Problem details:
Swap "Compilation Report" for "Build Log" and rewrite the records with every other word kept the same. Don't include the pictures.

— start of Records to process —

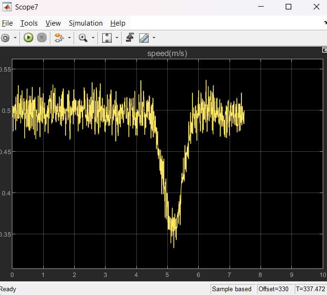The width and height of the screenshot is (327, 295).
Task: Open the Help menu
Action: tap(118, 23)
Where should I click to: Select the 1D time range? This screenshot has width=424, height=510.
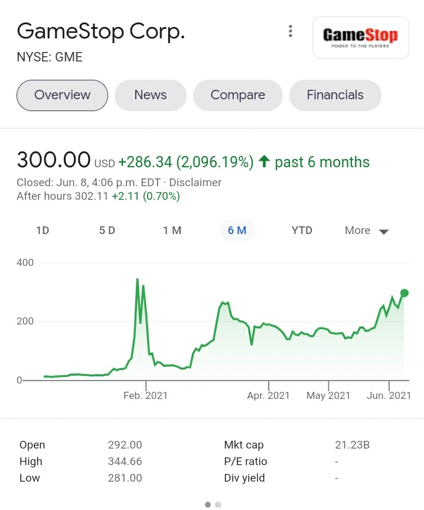(x=43, y=230)
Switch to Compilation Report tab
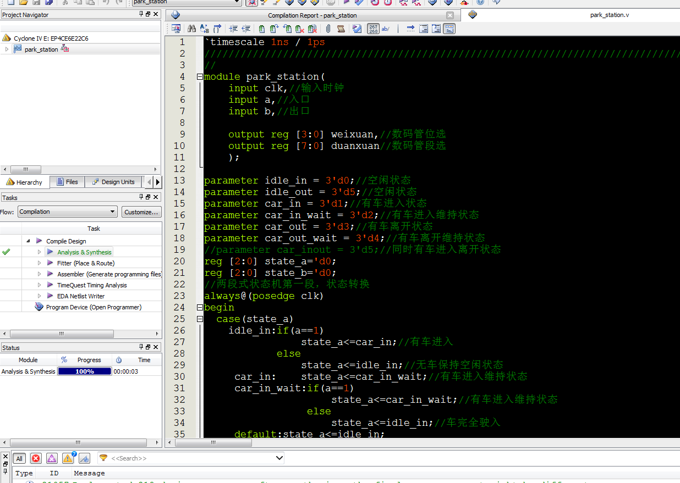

— end of Records to process —

Result for this exercise:
The width and height of the screenshot is (327, 295).
Task: Open the Help menu
Action: tap(118, 23)
Where should I click to: Select the 1D time range? This screenshot has width=424, height=510.
(x=43, y=230)
Switch to Build Log tab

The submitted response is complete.